### Provided records:

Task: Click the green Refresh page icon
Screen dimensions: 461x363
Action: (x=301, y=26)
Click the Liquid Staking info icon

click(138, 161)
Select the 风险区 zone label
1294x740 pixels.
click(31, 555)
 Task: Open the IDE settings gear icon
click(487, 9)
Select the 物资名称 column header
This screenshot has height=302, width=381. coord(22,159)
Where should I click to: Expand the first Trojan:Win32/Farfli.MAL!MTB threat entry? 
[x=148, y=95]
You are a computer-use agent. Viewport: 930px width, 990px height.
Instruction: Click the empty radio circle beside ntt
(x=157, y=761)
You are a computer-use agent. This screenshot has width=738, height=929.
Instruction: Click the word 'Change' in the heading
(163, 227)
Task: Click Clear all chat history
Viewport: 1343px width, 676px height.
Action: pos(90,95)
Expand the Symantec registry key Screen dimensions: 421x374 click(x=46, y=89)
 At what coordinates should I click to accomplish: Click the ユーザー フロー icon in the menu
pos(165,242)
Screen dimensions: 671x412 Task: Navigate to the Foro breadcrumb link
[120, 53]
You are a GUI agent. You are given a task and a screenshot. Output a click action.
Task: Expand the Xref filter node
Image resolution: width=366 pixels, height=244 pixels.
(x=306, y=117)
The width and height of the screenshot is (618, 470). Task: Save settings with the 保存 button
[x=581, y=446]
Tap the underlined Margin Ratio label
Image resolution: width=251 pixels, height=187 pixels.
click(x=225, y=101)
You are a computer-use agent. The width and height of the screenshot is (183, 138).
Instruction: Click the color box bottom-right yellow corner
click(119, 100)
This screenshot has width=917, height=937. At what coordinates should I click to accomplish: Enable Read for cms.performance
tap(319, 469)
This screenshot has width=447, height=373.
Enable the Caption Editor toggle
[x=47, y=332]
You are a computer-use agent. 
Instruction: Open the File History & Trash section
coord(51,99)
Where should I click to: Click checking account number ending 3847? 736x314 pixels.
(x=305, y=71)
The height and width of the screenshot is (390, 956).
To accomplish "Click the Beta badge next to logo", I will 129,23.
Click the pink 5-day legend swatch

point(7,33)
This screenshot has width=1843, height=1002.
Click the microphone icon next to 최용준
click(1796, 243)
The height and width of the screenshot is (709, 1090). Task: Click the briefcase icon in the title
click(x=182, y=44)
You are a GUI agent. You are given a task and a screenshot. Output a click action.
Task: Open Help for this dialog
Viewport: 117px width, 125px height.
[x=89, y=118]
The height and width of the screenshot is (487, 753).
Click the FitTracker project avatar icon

### Task instructions:
Exact copies of all the lines above are required.

### Your solution:
Task: Click the green Refresh page icon
Screen dimensions: 461x363
Action: (x=301, y=26)
Click the Liquid Staking info icon

click(138, 161)
Select the 风险区 zone label
1294x740 pixels.
click(31, 555)
 Task: Open the IDE settings gear icon
click(487, 9)
Select the 物资名称 column header
This screenshot has height=302, width=381. coord(22,159)
Where should I click to: Expand the first Trojan:Win32/Farfli.MAL!MTB threat entry? 
[x=148, y=95]
You are a computer-use agent. Viewport: 930px width, 990px height.
Instruction: Click the empty radio circle beside ntt
(x=157, y=761)
You are a computer-use agent. This screenshot has width=738, height=929.
Instruction: Click the word 'Change' in the heading
(163, 227)
Task: Click Clear all chat history
Viewport: 1343px width, 676px height.
Action: pos(90,95)
Expand the Symantec registry key Screen dimensions: 421x374 click(x=46, y=89)
 At what coordinates should I click to accomplish: Click the ユーザー フロー icon in the menu
pos(165,242)
Screen dimensions: 671x412 Task: Navigate to the Foro breadcrumb link
[120, 53]
You are a GUI agent. You are given a task and a screenshot. Output a click action.
Task: Expand the Xref filter node
Image resolution: width=366 pixels, height=244 pixels.
(x=306, y=117)
The width and height of the screenshot is (618, 470). Task: Save settings with the 保存 button
[x=581, y=446]
Tap the underlined Margin Ratio label
Image resolution: width=251 pixels, height=187 pixels.
click(x=225, y=101)
You are a computer-use agent. The width and height of the screenshot is (183, 138).
Instruction: Click the color box bottom-right yellow corner
click(119, 100)
This screenshot has width=917, height=937. At what coordinates should I click to accomplish: Enable Read for cms.performance
tap(319, 469)
This screenshot has width=447, height=373.
Enable the Caption Editor toggle
[x=47, y=332]
You are a computer-use agent. 
Instruction: Open the File History & Trash section
coord(51,99)
Where should I click to: Click checking account number ending 3847? 736x314 pixels.
(x=305, y=71)
The height and width of the screenshot is (390, 956).
To accomplish "Click the Beta badge next to logo", I will 129,23.
Click the pink 5-day legend swatch

point(7,33)
This screenshot has width=1843, height=1002.
Click the microphone icon next to 최용준
click(1796, 243)
The height and width of the screenshot is (709, 1090). Task: Click the briefcase icon in the title
click(x=182, y=44)
You are a GUI agent. You are given a task and a screenshot. Output a click action.
Task: Open Help for this dialog
Viewport: 117px width, 125px height.
[x=89, y=118]
The height and width of the screenshot is (487, 753).
Click the FitTracker project avatar icon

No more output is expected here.